Is this a solution? I don’t know. I’ve been mulling this over for years now, and I can’t see how to get from where we are now to where we need to be. If you have any ideas, let’s hear them. Or if you have a better idea for forming associations that “promise the greatest moral refuge” than what I call the Benedict Option, I’m all ears.

UPDATE: A reader points to this thoughtful comment from James K.A. Smith, who is critical of Smith’s position. Excerpt:

More importantly, appreciating this point–that behavior and action (which are surely the most relevant measures if one is talking about “morality”) are often driven by unconscious habits and desires–generates a very different response to the problem. Smith, ever-the-evangelical (despite his recent conversion to Roman Catholicism), still tends to think that what these young people need is more teaching–more religious “instruction” in doctrines, beliefs, and moral standards. But Brooks’ own argument in The Social Animal should lead us to suspect that this would be an insufficient response. What is really needed is the education of their loves, and that, as Brooks himself knows, takes practice: it takes the ethos of a community with embodied rituals and practices that inscribe virtue–not just the intellectual capacity to parse some moral dilemma, but the wants that pull us toward ends that are good (see The Social Animal, pp. 111-112).

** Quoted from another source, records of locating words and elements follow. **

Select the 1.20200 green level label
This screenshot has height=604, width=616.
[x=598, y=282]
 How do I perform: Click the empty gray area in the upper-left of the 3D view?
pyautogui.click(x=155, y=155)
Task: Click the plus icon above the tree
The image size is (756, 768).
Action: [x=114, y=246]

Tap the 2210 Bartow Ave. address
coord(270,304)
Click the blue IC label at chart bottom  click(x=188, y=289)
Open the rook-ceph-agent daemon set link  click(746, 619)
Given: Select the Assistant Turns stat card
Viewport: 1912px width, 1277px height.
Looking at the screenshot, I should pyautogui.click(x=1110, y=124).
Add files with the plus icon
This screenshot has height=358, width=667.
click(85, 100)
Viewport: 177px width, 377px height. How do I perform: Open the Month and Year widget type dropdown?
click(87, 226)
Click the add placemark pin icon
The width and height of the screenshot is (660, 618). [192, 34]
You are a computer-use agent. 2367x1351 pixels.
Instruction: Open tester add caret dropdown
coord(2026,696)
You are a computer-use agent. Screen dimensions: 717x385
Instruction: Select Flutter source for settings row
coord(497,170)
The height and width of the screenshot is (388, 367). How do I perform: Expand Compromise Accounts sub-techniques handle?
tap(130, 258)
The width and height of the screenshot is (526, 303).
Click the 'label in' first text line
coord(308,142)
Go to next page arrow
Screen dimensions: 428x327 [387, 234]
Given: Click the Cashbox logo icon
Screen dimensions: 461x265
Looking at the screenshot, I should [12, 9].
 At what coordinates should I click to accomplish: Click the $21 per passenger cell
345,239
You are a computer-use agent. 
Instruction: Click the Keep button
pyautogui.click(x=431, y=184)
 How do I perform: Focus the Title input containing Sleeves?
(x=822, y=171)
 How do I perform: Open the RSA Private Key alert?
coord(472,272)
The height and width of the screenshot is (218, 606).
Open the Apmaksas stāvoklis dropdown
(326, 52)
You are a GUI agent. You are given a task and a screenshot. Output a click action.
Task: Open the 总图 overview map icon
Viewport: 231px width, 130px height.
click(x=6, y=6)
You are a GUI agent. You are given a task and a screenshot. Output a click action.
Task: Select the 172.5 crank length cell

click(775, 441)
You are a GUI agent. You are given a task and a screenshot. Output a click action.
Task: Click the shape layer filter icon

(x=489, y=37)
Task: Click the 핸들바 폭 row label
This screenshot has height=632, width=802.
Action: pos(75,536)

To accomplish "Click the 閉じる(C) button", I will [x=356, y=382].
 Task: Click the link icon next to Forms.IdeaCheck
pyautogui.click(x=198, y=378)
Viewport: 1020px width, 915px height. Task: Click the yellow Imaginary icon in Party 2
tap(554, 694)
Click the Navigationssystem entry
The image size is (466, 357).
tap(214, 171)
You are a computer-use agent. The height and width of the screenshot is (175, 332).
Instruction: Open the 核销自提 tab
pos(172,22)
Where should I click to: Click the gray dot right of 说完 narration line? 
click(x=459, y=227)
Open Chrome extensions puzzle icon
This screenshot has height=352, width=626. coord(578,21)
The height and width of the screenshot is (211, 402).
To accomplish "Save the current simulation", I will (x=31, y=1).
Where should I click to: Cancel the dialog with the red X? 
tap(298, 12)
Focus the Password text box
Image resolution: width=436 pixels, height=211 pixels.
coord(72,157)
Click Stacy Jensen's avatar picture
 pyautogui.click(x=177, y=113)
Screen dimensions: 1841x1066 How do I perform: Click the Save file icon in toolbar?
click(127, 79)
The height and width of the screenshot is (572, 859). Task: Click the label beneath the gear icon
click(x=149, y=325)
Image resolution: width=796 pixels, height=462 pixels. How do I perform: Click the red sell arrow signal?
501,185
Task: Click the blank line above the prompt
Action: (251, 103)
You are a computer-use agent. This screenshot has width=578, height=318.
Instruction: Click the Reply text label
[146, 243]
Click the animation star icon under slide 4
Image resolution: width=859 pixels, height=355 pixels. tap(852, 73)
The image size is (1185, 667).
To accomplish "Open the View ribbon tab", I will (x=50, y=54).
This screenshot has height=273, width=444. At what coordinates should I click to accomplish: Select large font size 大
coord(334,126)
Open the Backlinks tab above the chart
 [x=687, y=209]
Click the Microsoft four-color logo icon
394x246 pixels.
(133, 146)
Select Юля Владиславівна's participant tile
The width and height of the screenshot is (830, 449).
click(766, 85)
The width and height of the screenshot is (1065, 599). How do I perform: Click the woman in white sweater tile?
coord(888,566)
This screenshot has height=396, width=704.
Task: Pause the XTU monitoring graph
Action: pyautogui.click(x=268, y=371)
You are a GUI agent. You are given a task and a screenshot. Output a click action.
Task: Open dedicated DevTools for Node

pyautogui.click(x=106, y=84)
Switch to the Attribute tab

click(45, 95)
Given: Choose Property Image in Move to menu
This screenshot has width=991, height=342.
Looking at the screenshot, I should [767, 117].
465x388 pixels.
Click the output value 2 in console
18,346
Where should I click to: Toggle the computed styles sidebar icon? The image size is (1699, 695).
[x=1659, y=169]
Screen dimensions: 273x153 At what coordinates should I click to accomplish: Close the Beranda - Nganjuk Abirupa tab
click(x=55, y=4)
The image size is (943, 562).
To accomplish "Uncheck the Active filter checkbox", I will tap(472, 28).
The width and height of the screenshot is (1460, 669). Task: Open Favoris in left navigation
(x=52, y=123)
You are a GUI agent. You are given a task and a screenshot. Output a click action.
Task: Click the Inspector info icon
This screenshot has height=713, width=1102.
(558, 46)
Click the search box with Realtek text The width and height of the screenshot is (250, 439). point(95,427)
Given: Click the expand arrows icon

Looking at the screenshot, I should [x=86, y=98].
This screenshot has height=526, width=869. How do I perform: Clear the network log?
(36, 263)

I take James Smith’s point, but isn’t it also true that if young people aren’t raised to know what virtue is, they can’t be taught to love it? I mean, if these kids believe that the habits and beliefs they endorse are mere preferences, and that there’s no way to say why loving A is more or less reasonable than loving not-A, then aren’t they on just as shaky ground as they would be if their commitment to virtue was only in their heads, not in their habits? I don’t think it’s necessary for a person to have to give an exhaustive account of why lying is wrong in order for that belief to be ingrained in their hearts, and directive of their conduct. But if a person has no sense that the moral law “lying is wrong” is connected to something beyond personal preference, then his allegiance to that law is tenuous.